> [DATA IN THIS EXERCISE]:
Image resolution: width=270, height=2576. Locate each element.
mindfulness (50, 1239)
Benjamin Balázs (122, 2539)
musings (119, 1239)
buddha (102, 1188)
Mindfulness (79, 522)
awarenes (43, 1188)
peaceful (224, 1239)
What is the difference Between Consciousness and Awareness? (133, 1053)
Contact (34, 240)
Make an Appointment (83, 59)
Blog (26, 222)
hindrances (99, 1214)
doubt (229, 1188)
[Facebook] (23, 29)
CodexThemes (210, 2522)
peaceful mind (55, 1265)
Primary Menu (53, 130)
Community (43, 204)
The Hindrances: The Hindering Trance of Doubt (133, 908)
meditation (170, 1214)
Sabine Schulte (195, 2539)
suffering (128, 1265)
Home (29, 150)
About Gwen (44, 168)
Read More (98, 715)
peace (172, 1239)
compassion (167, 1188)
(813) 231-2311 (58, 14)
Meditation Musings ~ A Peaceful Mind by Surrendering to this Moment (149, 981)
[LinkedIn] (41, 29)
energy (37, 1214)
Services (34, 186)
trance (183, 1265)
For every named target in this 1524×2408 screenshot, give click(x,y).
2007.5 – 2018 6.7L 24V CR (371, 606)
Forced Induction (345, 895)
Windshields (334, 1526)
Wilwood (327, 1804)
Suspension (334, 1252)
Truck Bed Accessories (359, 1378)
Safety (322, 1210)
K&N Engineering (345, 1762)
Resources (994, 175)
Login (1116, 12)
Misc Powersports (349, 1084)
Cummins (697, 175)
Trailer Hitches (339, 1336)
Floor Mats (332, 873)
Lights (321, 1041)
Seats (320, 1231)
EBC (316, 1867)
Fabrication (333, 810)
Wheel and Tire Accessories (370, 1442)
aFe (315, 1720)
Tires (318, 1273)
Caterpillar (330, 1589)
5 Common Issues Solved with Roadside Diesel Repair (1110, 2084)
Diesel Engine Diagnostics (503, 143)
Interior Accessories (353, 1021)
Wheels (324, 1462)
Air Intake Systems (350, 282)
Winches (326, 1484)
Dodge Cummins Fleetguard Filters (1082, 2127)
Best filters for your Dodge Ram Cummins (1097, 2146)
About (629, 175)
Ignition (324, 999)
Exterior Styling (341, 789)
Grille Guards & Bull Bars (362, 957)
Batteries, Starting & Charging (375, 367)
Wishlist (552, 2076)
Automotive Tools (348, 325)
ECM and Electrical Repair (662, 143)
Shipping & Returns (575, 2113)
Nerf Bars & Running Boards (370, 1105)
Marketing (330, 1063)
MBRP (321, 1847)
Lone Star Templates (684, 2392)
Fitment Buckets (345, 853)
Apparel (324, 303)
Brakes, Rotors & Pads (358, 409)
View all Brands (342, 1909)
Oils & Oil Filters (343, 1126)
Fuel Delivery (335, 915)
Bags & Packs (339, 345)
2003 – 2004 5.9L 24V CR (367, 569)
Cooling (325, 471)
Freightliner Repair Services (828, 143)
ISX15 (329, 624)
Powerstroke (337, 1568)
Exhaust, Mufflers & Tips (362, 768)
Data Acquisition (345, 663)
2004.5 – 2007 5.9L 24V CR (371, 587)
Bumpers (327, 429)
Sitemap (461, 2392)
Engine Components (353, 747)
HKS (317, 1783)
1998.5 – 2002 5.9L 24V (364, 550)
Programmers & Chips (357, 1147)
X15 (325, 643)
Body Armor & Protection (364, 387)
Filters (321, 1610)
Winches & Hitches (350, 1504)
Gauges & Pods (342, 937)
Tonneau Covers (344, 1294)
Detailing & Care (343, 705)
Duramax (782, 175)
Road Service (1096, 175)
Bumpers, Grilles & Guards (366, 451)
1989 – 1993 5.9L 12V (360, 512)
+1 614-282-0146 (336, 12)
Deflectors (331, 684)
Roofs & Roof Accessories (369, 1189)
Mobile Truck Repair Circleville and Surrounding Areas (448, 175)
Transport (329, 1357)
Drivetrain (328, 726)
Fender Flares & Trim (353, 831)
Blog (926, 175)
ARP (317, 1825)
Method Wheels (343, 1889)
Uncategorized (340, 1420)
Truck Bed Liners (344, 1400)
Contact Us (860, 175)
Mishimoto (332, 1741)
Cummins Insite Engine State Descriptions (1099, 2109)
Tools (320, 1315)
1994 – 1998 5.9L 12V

> [WHAT TO DO]:
From the first line of the records above to the line that contains "K&N Engineering (345, 1762)", quote each line exactly.

> [TASK ANSWER]:
Image resolution: width=270, height=2576. Locate each element.
mindfulness (50, 1239)
Benjamin Balázs (122, 2539)
musings (119, 1239)
buddha (102, 1188)
Mindfulness (79, 522)
awarenes (43, 1188)
peaceful (224, 1239)
What is the difference Between Consciousness and Awareness? (133, 1053)
Contact (34, 240)
Make an Appointment (83, 59)
Blog (26, 222)
hindrances (99, 1214)
doubt (229, 1188)
[Facebook] (23, 29)
CodexThemes (210, 2522)
peaceful mind (55, 1265)
Primary Menu (53, 130)
Community (43, 204)
The Hindrances: The Hindering Trance of Doubt (133, 908)
meditation (170, 1214)
Sabine Schulte (195, 2539)
suffering (128, 1265)
Home (29, 150)
About Gwen (44, 168)
Read More (98, 715)
peace (172, 1239)
compassion (167, 1188)
(813) 231-2311 (58, 14)
Meditation Musings ~ A Peaceful Mind by Surrendering to this Moment (149, 981)
[LinkedIn] (41, 29)
energy (37, 1214)
Services (34, 186)
trance (183, 1265)
For every named target in this 1524×2408 screenshot, give click(x,y).
2007.5 – 2018 6.7L 24V CR (371, 606)
Forced Induction (345, 895)
Windshields (334, 1526)
Wilwood (327, 1804)
Suspension (334, 1252)
Truck Bed Accessories (359, 1378)
Safety (322, 1210)
K&N Engineering (345, 1762)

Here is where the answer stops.